I haven't been posting lately, but I should be as a means of dealing with my anxiety.  Because my levels have been through the roof lately!  Some good, some not so good.  So, there ya go.  I know that writing and working out would help, but I've not done either.  I HAVE done copious amounts of wine drinking.  I have done tons of not sleeping.  I'm worn pretty thin, truth be told so I'm trying to do some kind of decompression in the form of blogging. 
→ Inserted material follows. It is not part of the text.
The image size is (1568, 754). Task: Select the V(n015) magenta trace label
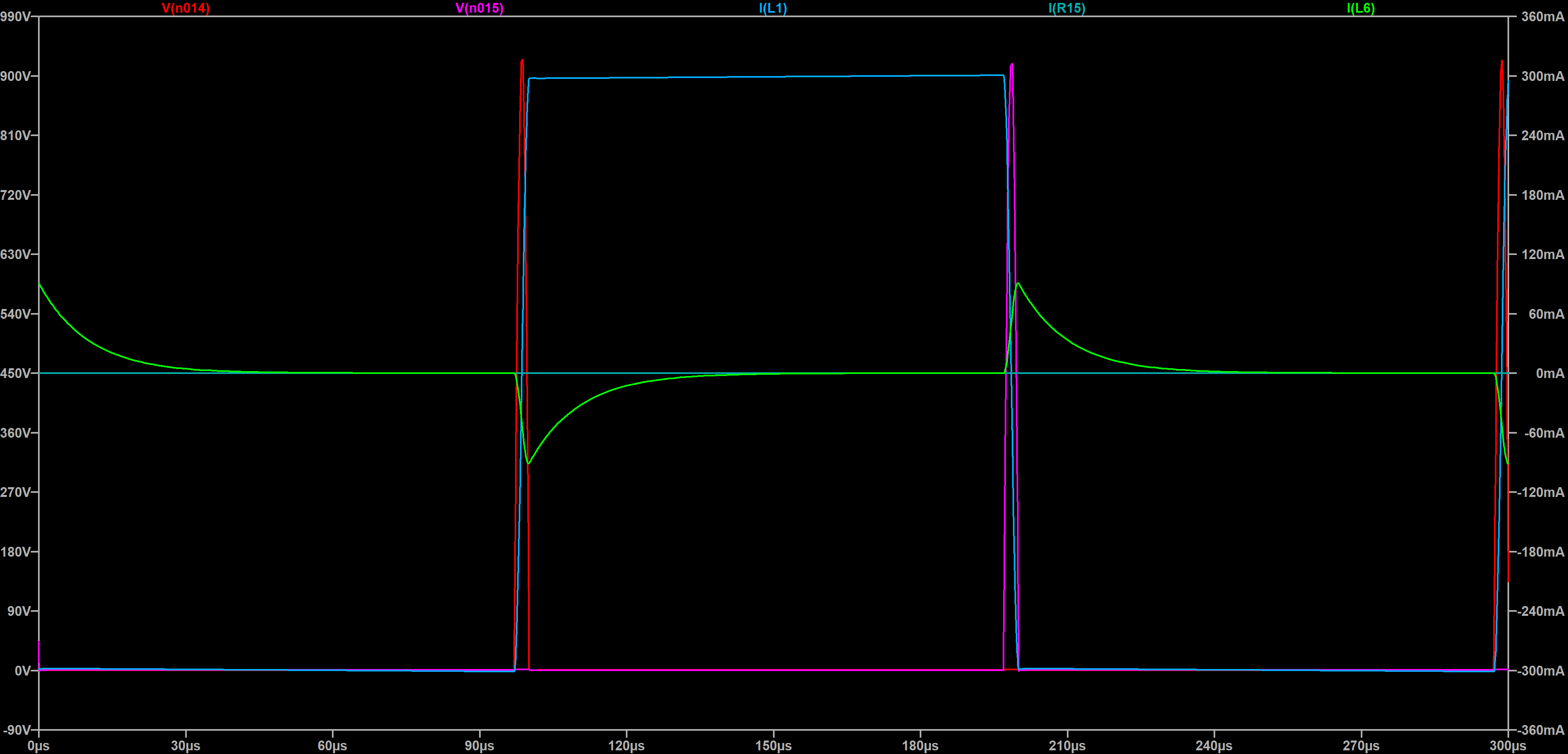(x=479, y=8)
SO, I guess an update is in order.  On the weekend of May 30, we got confirmation of 3 verbal offers on the house!  We ended up only getting 2 in writing, but two was more than enough!  We countered one and it was accepted!  As excited as I SHOULD be, I know that until the inspections are over, they have an 'out'.  So, I'm waiting for that confirmation now -- our inspection was over 3 days.  Day 1 was the start of the radon testing.  day 2 was exterior and interior, day 3 (today) was radon readings.  I know the radon was clear because I was here when they pulled the machine!  Now we wait.  I hope everything is ok.  I'm sure there were things found, I'm sure we will need to do something.  I just want to know and get it locked it!  Pretty much, once this is done, we are all set.  I can't think of anything else that needs to be done.  Well, other than pack the whole house, find a new house, and get out!  UGH.

They want to close and start moving in on the 29th.  Today is June 5th!  That means 24 days... which means we actually need to be out a few days before that, or at least mostly out.  This is why my anxiety is through the roof... it's all the unsure's right now.  I hope we hear back soon about the inspection.  I don't want to house hunt until we do.  The plan is if the inspection comes back ok, I will go down to look Sunday/Monday.  Hopefully get offers in that week and then go from there.  It's just all of the waiting and stress up to that point and very little down time. 

UGH.  I really should just get up from here and get to work.  Typing this all out is actually making me feel MORE anxious. I think I just need to get to work and that will help.  Off I go!